(Your assignment):
Output every line of the listing from the one containing "has width=625, height=436." down to the one containing "comment-line: Но немного", both included, as a numbered list with blank lines left out.

(Supplied records):
"""
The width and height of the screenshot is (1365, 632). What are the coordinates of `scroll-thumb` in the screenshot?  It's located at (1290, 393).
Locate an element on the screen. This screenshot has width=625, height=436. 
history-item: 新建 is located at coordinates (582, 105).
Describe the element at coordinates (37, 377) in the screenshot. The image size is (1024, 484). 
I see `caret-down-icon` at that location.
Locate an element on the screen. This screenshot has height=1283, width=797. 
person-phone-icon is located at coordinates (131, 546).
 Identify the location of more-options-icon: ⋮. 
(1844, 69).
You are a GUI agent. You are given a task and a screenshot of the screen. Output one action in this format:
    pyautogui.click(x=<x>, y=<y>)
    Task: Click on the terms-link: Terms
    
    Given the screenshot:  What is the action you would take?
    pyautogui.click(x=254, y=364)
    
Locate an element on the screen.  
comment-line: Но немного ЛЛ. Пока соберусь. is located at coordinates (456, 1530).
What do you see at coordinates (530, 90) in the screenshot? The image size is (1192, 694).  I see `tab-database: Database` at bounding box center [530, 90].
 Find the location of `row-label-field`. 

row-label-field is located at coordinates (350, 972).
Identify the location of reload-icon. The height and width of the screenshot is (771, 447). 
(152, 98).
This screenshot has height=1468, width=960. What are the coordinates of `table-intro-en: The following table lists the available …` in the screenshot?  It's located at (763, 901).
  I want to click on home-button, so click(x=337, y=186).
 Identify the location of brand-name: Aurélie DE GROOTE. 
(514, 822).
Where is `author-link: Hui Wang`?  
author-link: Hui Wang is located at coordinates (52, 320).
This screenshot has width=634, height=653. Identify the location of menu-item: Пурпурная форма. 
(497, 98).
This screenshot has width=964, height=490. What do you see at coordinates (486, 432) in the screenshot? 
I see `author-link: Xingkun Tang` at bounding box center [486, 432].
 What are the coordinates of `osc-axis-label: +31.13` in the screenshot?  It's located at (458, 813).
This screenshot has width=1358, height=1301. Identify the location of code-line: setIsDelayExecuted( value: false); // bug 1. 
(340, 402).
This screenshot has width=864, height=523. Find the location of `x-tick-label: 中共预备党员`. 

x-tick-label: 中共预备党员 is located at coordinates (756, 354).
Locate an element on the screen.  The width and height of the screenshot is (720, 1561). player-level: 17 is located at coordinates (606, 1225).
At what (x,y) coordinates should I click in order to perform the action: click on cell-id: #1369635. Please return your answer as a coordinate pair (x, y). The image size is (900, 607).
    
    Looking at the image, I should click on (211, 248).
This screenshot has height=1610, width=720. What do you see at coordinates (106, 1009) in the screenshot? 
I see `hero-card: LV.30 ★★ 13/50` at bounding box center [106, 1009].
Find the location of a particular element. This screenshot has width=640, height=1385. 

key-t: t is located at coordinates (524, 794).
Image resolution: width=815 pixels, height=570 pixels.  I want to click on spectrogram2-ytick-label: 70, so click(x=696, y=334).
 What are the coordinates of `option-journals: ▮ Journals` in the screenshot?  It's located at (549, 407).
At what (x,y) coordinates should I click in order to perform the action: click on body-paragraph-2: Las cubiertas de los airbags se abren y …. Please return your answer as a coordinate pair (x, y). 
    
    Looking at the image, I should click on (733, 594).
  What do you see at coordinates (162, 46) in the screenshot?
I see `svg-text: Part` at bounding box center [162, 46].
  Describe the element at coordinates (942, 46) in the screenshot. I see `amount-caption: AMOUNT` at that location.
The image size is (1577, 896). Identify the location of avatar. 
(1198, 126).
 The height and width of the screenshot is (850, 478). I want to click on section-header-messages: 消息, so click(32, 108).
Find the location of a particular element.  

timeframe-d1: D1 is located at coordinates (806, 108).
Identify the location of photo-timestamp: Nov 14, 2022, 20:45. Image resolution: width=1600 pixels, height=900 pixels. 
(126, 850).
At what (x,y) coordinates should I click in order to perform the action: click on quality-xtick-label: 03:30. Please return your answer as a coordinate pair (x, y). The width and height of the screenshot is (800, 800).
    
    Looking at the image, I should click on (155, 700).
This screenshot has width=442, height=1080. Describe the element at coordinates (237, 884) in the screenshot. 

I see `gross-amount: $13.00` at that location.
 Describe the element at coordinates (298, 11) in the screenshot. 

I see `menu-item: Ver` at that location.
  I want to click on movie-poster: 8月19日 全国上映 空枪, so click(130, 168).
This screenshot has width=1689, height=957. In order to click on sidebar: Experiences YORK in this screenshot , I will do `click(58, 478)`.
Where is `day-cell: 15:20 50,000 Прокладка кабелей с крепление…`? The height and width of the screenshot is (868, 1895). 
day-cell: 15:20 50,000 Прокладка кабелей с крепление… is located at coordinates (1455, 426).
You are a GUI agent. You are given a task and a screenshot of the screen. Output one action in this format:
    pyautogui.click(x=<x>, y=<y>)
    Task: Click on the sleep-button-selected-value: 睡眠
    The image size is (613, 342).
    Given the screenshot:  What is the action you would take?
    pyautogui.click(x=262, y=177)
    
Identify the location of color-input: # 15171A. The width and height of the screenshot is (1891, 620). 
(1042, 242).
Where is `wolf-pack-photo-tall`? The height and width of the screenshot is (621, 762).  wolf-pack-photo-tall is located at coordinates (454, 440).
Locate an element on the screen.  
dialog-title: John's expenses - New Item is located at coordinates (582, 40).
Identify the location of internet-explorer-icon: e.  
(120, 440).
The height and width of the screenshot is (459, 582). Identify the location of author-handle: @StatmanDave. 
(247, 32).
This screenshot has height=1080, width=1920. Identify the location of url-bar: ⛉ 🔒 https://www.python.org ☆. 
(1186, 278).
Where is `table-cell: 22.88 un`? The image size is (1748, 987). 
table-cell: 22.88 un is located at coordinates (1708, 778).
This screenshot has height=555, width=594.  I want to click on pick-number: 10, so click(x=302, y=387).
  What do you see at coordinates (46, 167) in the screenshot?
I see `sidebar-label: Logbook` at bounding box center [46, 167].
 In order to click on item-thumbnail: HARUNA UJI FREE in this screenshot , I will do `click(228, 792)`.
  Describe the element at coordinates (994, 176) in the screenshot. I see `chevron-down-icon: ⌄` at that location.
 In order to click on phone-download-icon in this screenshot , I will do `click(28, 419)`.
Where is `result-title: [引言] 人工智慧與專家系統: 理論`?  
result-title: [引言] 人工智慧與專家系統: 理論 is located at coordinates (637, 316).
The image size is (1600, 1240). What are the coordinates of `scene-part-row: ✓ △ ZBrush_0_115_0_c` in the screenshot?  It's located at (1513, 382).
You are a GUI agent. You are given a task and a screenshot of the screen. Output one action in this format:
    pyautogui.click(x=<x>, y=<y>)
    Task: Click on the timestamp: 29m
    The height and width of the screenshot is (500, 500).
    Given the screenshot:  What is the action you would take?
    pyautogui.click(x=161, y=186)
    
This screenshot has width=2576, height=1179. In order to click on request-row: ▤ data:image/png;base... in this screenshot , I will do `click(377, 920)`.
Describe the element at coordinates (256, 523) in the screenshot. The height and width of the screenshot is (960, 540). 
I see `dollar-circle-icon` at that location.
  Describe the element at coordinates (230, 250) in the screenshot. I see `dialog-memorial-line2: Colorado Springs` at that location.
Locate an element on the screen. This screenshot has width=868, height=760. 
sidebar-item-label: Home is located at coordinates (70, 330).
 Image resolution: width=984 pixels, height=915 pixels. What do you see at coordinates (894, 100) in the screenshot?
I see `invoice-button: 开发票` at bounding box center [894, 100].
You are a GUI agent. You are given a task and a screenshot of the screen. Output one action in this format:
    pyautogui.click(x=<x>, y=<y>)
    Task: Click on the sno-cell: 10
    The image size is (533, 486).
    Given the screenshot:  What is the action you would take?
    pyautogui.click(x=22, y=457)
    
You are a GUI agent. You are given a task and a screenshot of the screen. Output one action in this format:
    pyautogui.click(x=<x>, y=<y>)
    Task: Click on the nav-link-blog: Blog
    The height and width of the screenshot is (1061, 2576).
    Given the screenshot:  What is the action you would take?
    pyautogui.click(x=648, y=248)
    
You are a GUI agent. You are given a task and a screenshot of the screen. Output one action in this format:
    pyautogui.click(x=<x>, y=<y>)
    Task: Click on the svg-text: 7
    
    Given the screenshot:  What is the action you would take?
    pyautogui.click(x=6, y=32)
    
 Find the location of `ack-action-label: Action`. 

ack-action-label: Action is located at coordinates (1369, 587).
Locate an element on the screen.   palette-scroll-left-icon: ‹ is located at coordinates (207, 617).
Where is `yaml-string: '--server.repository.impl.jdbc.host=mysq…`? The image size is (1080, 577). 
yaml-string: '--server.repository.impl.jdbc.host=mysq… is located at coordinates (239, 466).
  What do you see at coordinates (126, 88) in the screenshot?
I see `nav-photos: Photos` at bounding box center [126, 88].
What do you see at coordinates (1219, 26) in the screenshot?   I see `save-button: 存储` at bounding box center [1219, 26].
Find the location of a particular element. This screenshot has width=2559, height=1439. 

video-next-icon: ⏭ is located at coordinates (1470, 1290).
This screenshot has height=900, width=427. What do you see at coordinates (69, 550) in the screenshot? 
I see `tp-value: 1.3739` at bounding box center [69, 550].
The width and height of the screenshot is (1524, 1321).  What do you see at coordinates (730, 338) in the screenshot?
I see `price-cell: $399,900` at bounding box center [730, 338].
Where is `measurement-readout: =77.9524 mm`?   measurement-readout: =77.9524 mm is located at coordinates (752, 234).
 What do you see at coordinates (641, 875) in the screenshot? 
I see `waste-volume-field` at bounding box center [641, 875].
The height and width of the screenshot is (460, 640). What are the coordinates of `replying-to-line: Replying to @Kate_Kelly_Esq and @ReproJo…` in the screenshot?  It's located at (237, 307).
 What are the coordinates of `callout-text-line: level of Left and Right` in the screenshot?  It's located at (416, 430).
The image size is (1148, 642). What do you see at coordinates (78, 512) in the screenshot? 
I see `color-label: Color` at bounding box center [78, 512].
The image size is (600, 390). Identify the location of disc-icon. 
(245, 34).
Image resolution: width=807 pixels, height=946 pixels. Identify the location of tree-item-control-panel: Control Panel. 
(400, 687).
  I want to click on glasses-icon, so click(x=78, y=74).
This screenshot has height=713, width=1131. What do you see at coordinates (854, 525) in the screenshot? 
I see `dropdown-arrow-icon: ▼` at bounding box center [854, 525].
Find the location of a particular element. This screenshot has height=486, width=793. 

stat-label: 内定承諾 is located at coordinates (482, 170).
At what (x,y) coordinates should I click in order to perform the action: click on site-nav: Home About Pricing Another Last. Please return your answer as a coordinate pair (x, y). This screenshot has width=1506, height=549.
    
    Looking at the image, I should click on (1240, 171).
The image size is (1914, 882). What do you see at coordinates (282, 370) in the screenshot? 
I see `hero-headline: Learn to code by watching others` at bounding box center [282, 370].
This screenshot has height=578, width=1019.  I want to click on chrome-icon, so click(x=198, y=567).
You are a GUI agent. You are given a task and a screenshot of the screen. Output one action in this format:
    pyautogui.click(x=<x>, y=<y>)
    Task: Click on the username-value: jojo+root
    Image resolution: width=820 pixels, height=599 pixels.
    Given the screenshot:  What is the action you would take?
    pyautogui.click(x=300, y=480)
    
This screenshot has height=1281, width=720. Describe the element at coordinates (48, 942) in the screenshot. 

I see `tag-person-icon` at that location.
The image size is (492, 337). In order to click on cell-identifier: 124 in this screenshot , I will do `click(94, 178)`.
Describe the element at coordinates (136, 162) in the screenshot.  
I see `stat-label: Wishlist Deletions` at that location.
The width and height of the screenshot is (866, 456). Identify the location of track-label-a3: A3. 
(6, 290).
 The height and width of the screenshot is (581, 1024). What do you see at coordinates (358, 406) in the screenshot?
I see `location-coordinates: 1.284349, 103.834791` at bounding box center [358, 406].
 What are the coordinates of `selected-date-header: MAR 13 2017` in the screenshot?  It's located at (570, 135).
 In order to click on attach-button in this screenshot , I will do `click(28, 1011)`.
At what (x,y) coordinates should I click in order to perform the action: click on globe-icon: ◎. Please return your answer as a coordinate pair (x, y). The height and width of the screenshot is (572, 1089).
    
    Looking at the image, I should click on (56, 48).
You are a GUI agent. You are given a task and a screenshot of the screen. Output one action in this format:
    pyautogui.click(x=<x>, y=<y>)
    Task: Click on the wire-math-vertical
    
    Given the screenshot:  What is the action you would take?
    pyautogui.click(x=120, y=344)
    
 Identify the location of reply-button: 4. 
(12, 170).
"""
(Exercise solution):
1. Locate an element on the screen. This screenshot has width=625, height=436. 
2. history-item: 新建 is located at coordinates (582, 105).
3. Describe the element at coordinates (37, 377) in the screenshot. The image size is (1024, 484). 
4. I see `caret-down-icon` at that location.
5. Locate an element on the screen. This screenshot has height=1283, width=797. 
6. person-phone-icon is located at coordinates (131, 546).
7.  Identify the location of more-options-icon: ⋮. 
8. (1844, 69).
9. You are a GUI agent. You are given a task and a screenshot of the screen. Output one action in this format:
10.     pyautogui.click(x=<x>, y=<y>)
11.     Task: Click on the terms-link: Terms
12.     Given the screenshot:  What is the action you would take?
13.     pyautogui.click(x=254, y=364)
14. Locate an element on the screen.  
15. comment-line: Но немного ЛЛ. Пока соберусь. is located at coordinates (456, 1530).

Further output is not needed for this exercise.